• _Exercise_: Exact repetition of the data below is required.

• _Record set_:
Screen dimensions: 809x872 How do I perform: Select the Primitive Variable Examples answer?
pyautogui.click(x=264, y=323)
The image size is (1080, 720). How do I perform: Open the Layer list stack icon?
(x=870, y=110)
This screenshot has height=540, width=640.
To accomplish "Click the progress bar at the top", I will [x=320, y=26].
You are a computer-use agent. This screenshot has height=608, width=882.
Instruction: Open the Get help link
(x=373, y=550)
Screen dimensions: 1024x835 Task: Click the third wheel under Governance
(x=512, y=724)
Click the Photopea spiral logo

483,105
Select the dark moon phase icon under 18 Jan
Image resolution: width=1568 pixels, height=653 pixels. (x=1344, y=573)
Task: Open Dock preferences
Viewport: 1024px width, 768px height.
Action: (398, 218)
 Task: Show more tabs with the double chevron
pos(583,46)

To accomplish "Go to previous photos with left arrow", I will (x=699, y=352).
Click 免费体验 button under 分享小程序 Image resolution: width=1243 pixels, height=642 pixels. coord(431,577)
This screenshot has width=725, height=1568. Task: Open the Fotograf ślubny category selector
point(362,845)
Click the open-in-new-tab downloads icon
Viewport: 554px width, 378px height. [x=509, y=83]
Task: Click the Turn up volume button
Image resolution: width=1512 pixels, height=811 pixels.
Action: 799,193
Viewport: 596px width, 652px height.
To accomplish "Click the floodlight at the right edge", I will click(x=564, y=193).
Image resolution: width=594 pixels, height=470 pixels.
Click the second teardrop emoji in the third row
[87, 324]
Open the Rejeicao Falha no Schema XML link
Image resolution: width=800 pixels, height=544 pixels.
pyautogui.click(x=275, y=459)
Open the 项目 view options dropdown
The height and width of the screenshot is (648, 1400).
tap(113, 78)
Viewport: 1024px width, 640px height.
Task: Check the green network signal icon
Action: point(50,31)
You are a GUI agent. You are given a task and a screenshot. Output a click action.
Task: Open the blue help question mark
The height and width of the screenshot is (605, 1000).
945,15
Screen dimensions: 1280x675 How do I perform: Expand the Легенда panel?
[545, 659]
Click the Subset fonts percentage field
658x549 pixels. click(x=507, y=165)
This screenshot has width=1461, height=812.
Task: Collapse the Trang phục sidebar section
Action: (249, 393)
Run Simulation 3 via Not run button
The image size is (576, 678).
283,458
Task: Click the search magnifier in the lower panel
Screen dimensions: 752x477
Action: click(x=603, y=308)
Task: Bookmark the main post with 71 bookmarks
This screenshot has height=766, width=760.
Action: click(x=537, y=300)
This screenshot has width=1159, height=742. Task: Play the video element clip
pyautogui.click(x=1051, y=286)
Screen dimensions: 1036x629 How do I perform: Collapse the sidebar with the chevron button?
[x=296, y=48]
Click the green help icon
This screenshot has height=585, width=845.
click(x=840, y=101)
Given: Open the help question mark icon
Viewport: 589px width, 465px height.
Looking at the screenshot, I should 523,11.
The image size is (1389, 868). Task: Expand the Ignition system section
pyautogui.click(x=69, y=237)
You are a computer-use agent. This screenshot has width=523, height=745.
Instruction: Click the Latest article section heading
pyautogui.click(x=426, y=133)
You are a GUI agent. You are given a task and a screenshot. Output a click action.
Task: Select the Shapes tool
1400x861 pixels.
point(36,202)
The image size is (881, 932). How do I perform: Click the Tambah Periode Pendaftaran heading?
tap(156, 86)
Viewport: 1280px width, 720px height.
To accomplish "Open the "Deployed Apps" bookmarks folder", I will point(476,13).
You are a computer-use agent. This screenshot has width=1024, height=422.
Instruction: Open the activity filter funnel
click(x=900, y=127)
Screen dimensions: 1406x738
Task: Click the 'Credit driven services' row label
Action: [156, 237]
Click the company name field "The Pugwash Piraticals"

• _Result for this task_:
Screen dimensions: 809x872 How do I perform: Select the Primitive Variable Examples answer?
pyautogui.click(x=264, y=323)
The image size is (1080, 720). How do I perform: Open the Layer list stack icon?
(x=870, y=110)
This screenshot has height=540, width=640.
To accomplish "Click the progress bar at the top", I will [x=320, y=26].
You are a computer-use agent. This screenshot has height=608, width=882.
Instruction: Open the Get help link
(x=373, y=550)
Screen dimensions: 1024x835 Task: Click the third wheel under Governance
(x=512, y=724)
Click the Photopea spiral logo

483,105
Select the dark moon phase icon under 18 Jan
Image resolution: width=1568 pixels, height=653 pixels. (x=1344, y=573)
Task: Open Dock preferences
Viewport: 1024px width, 768px height.
Action: (398, 218)
 Task: Show more tabs with the double chevron
pos(583,46)

To accomplish "Go to previous photos with left arrow", I will (x=699, y=352).
Click 免费体验 button under 分享小程序 Image resolution: width=1243 pixels, height=642 pixels. coord(431,577)
This screenshot has width=725, height=1568. Task: Open the Fotograf ślubny category selector
point(362,845)
Click the open-in-new-tab downloads icon
Viewport: 554px width, 378px height. [x=509, y=83]
Task: Click the Turn up volume button
Image resolution: width=1512 pixels, height=811 pixels.
Action: 799,193
Viewport: 596px width, 652px height.
To accomplish "Click the floodlight at the right edge", I will click(x=564, y=193).
Image resolution: width=594 pixels, height=470 pixels.
Click the second teardrop emoji in the third row
[87, 324]
Open the Rejeicao Falha no Schema XML link
Image resolution: width=800 pixels, height=544 pixels.
pyautogui.click(x=275, y=459)
Open the 项目 view options dropdown
The height and width of the screenshot is (648, 1400).
tap(113, 78)
Viewport: 1024px width, 640px height.
Task: Check the green network signal icon
Action: point(50,31)
You are a GUI agent. You are given a task and a screenshot. Output a click action.
Task: Open the blue help question mark
The height and width of the screenshot is (605, 1000).
945,15
Screen dimensions: 1280x675 How do I perform: Expand the Легенда panel?
[545, 659]
Click the Subset fonts percentage field
658x549 pixels. click(x=507, y=165)
This screenshot has width=1461, height=812.
Task: Collapse the Trang phục sidebar section
Action: (249, 393)
Run Simulation 3 via Not run button
The image size is (576, 678).
283,458
Task: Click the search magnifier in the lower panel
Screen dimensions: 752x477
Action: click(x=603, y=308)
Task: Bookmark the main post with 71 bookmarks
This screenshot has height=766, width=760.
Action: click(x=537, y=300)
This screenshot has width=1159, height=742. Task: Play the video element clip
pyautogui.click(x=1051, y=286)
Screen dimensions: 1036x629 How do I perform: Collapse the sidebar with the chevron button?
[x=296, y=48]
Click the green help icon
This screenshot has height=585, width=845.
click(x=840, y=101)
Given: Open the help question mark icon
Viewport: 589px width, 465px height.
Looking at the screenshot, I should 523,11.
The image size is (1389, 868). Task: Expand the Ignition system section
pyautogui.click(x=69, y=237)
You are a computer-use agent. This screenshot has width=523, height=745.
Instruction: Click the Latest article section heading
pyautogui.click(x=426, y=133)
You are a GUI agent. You are given a task and a screenshot. Output a click action.
Task: Select the Shapes tool
1400x861 pixels.
point(36,202)
The image size is (881, 932). How do I perform: Click the Tambah Periode Pendaftaran heading?
tap(156, 86)
Viewport: 1280px width, 720px height.
To accomplish "Open the "Deployed Apps" bookmarks folder", I will point(476,13).
You are a computer-use agent. This screenshot has width=1024, height=422.
Instruction: Open the activity filter funnel
click(x=900, y=127)
Screen dimensions: 1406x738
Task: Click the 'Credit driven services' row label
Action: [156, 237]
Click the company name field "The Pugwash Piraticals"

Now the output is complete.